▸ Source document:
··········

Genetic Hearing Loss Associated with Renal Disorders

Question 1

What is Alport syndrome?

Answer 1

Nephritis and SNHL
Heterogenous
Most cases X-linked dominant or recessive

Question 2

What systems does the gene that causes Alport syndrome affect?

Answer 2

Cells of spiral ligament, BM, and stria vascularis of the cochlea
Lens of the eyes
Glomeruli of the kidneys

Question 3

What are some of the kidney problems associated with Alport syndrome?

Answer 3

Blood in urine
Eventual kidney failure and transplant

Question 4

Are there also eye problems associated with Alport syndrome?

Answer 4

Yes
Congenital cataracts and corneal erosion
Retinopathy

Question 5

What are the audiologic findings of Alport syndrome?

Answer 5

Bilateral variable progressive, initially high-frequency SNHL beginning at about the first or second decade of life
Normal vestibular function (except in some cases of the AD form)

Question 6

Do people with Alport syndrome live a long life?

··········

▸ Available data:
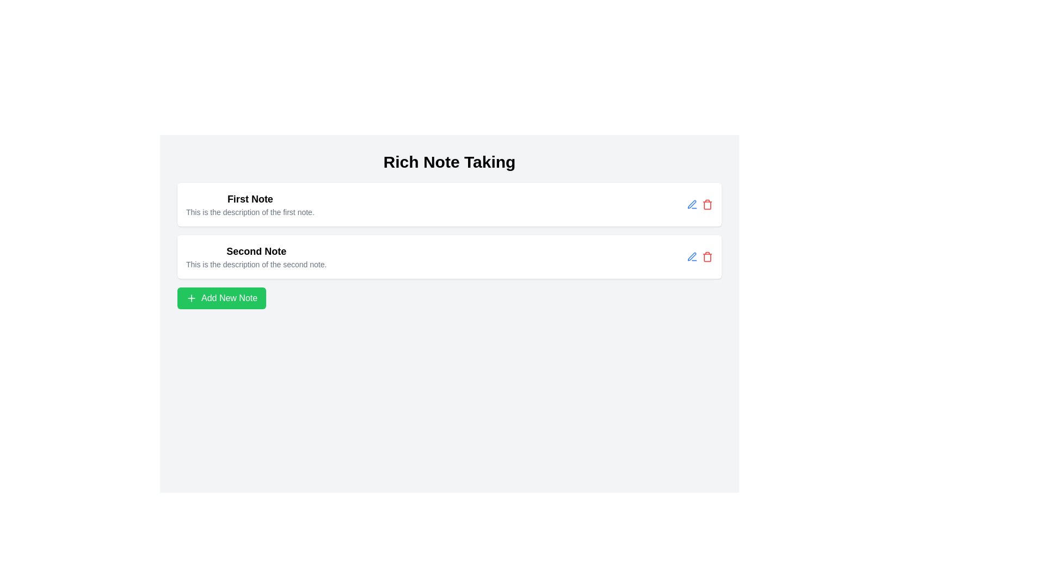 The height and width of the screenshot is (588, 1045). Describe the element at coordinates (256, 252) in the screenshot. I see `the title text of the second note, which is located beneath the 'First Note' title and above its description` at that location.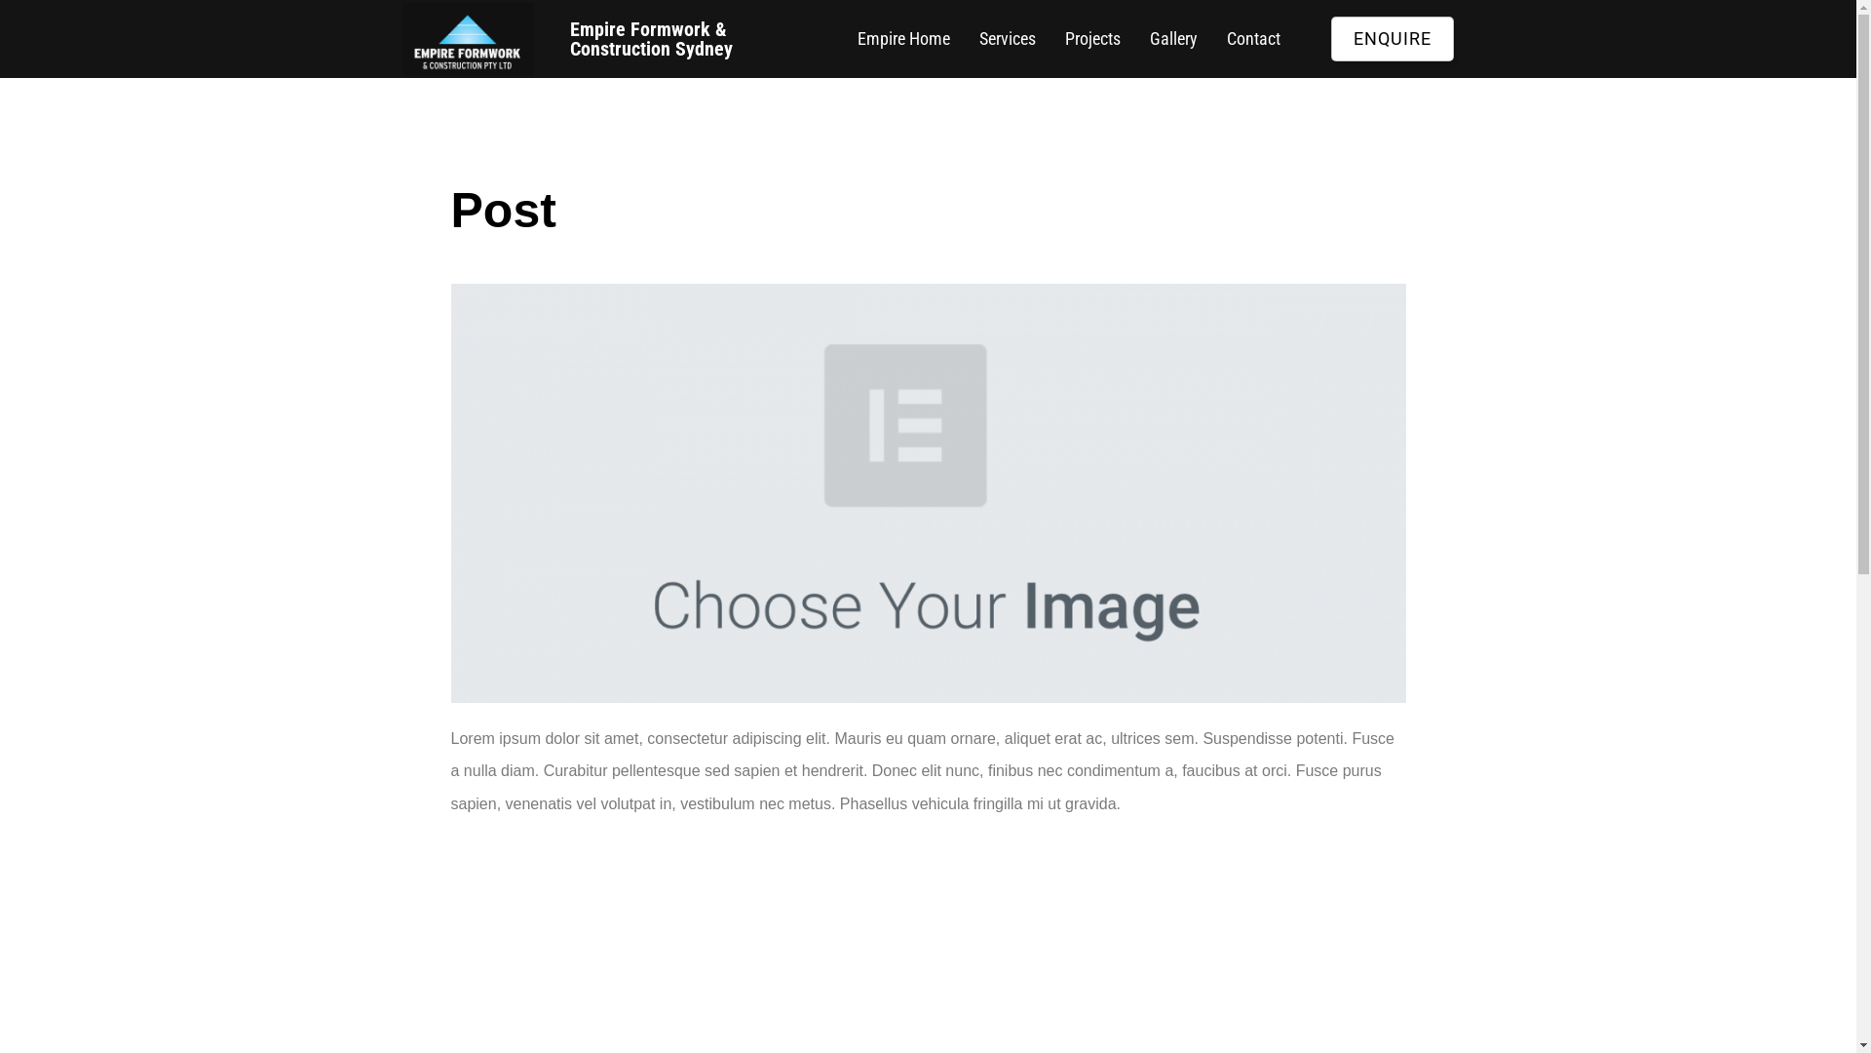 The image size is (1871, 1053). What do you see at coordinates (1173, 38) in the screenshot?
I see `'Gallery'` at bounding box center [1173, 38].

··········

▸ Questions to answer:
a: According to the Alport syndrome text, which eye problems are associated with the syndrome?
b: Based on the Alport syndrome text, decide whether each statement agrees with it, and quote the words that settle each one. (i) Most cases are X-linked dominant or recessive. (ii) Vestibular function is abnormal in every form of the syndrome. (iii) The hearing loss affects the low frequencies first.
c: Continue the Alport syndrome text after its last line, in the same question-and-answer format.

▸ Answers:
a: Congenital cataracts, corneal erosion, and retinopathy.

b:
(i) Yes: "Most cases X-linked dominant or recessive"
(ii) No: "Normal vestibular function (except in some cases of the AD form)"
(iii) No: "initially high-frequency SNHL"

c:
Answer 6

No
Death at ~ 20 to 40 years from hypertension or renal failure

Question 7

What are the 4 criteria for Alport syndrome? (3 of the 4 have to be fulfilled for diagnosis)

Answer 7

Positive family history of hematuria with or without renal failure
Electron microscope evidence of renal disease on renal biopsy
Characteristic opthalmologic signs (in X-linked form, characteristic lens abnormalities and central retinopathy)
High frequency SNHL progressive during childhood

Question 8

What is the prognosis for Alport syndrome?

Answer 8

Variable

Question 9

What is the differential diagnosis for Alport syndrome?

Answer 9

BOR

Question 10

What inheritance pattern does Alport have?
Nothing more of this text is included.